Honoring the voice of peers, consumers and survivors in mental health and addictions policy will help to provide equal footing in service delivery and consumer choice. The long-term goal of the Office of Consumer Activities is to promote policies and services that:
- Support mental health and addiction recovery;
- Respect individuals’ choices and acknowledge their self-determination;
- More fully honor individuals’ dignity and ability to experience recovery;
- Promote higher levels of community inclusion, employment and education; and
- Encourage traditional providers to collaborate with peers and adopt practices that help people heal and recover their lives to the fullest, as they define for themselves.
What is the Peer Leadership Network?
The Peer Leadership Network (PLN) is made up of peers—individuals in addictions or mental health recovery and the parents of qualifying youth—who have taken on, or aspire to take on, peer leadership roles within peer run programs, on boards or committees, or within addictions or mental health treatment programs.
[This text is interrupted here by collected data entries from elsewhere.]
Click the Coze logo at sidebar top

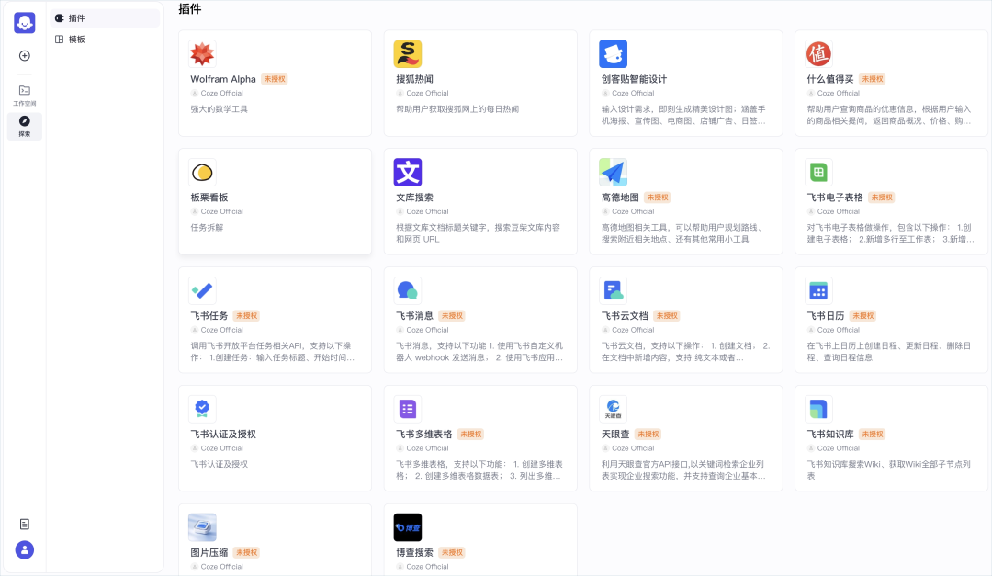coord(24,22)

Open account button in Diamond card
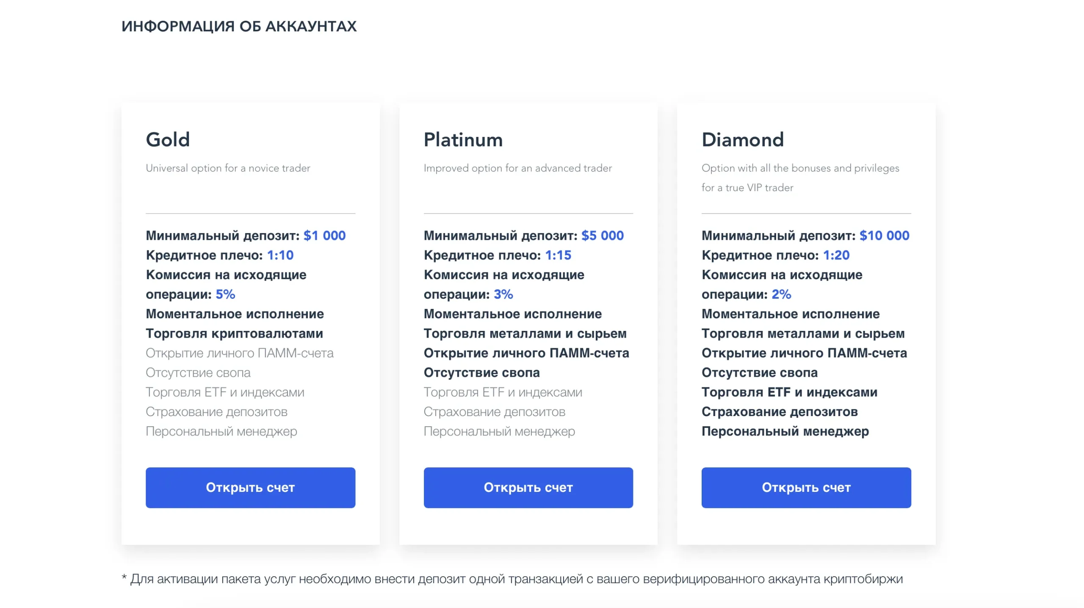point(806,487)
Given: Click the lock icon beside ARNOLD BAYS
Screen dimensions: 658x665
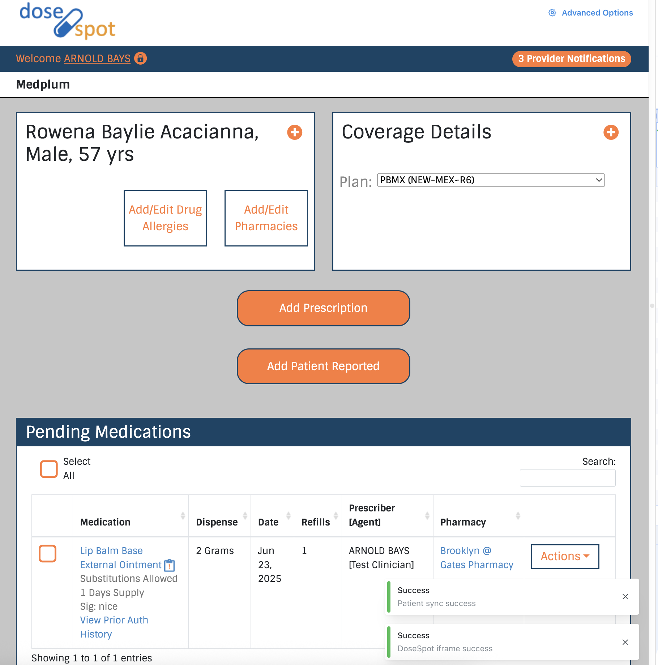Looking at the screenshot, I should [x=140, y=58].
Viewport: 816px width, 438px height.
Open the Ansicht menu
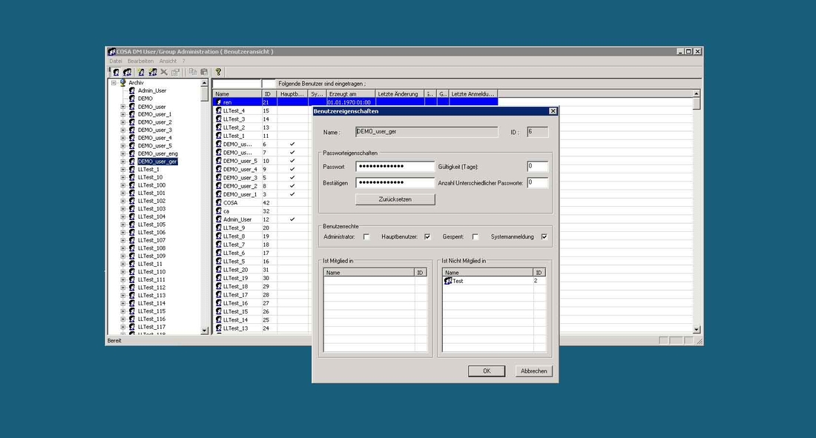point(168,61)
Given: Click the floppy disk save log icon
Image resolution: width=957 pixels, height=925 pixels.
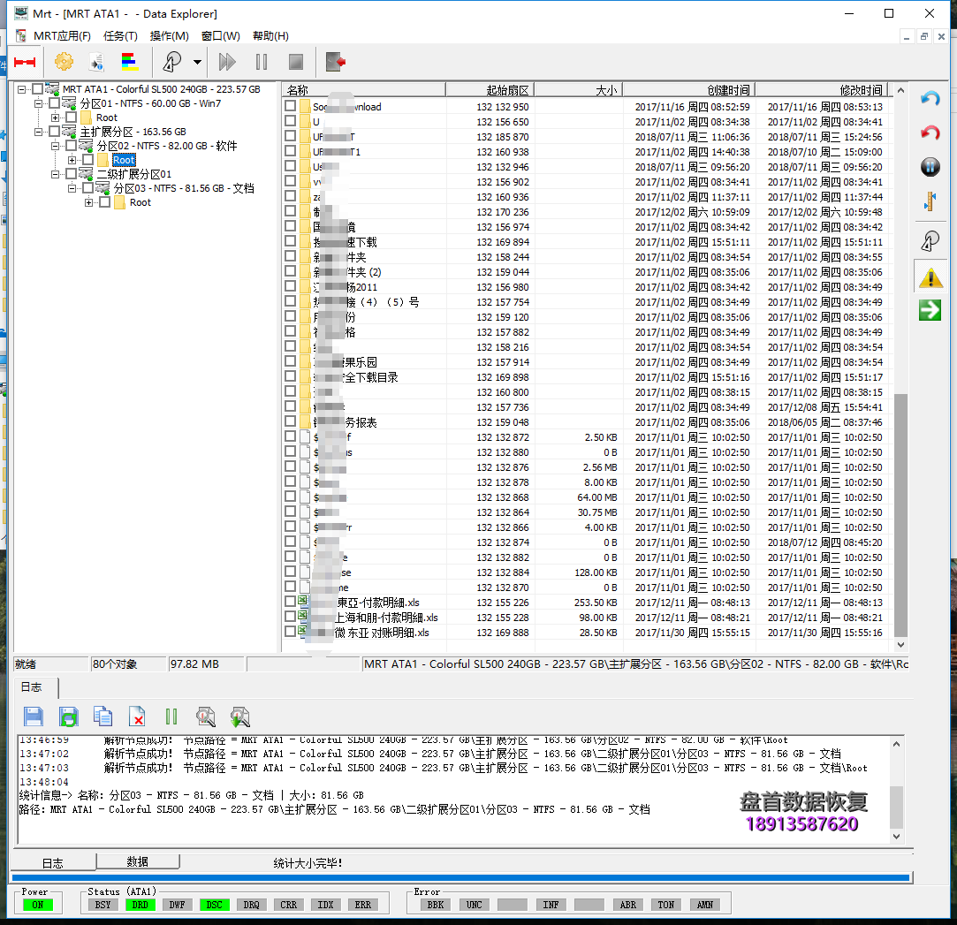Looking at the screenshot, I should (34, 716).
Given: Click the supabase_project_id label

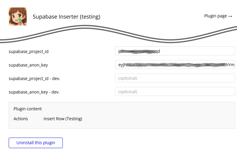Looking at the screenshot, I should pos(29,52).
The PLN is composed of regional networks that are joined to establish a statewide peer network.
Regional Purpose
- Share ideas, success stories, challenges faced and innovations;
- Provide and receive mutual support;
- Identify training and technical assistance needs within the region and coordinate with the Office of Consumer Activities for provision of training or technical assistance;
- A “point person” will be assigned to each region to help with organizational matters. Point persons will also sit on the soon-to-be-established Office of Consumer Activities Advisory Council.
Statewide Purpose
- Share ideas, success stories, challenges faced and innovations across the state;
- Gain perspectives from other areas of the state on provision of peer delivered services within peer run programs and addictions and mental health programs;
- Identify systems issues of importance to the peer community, and create strategies for policy and service delivery improvements.
Retreats and Conferences
- Members from each region will be invited to participate in annual retreats that will bring together three (3) to four (4) regions to establish goals and set strategies.
- The annual retreats may be replaced at a later date by a statewide conference involving all the regions.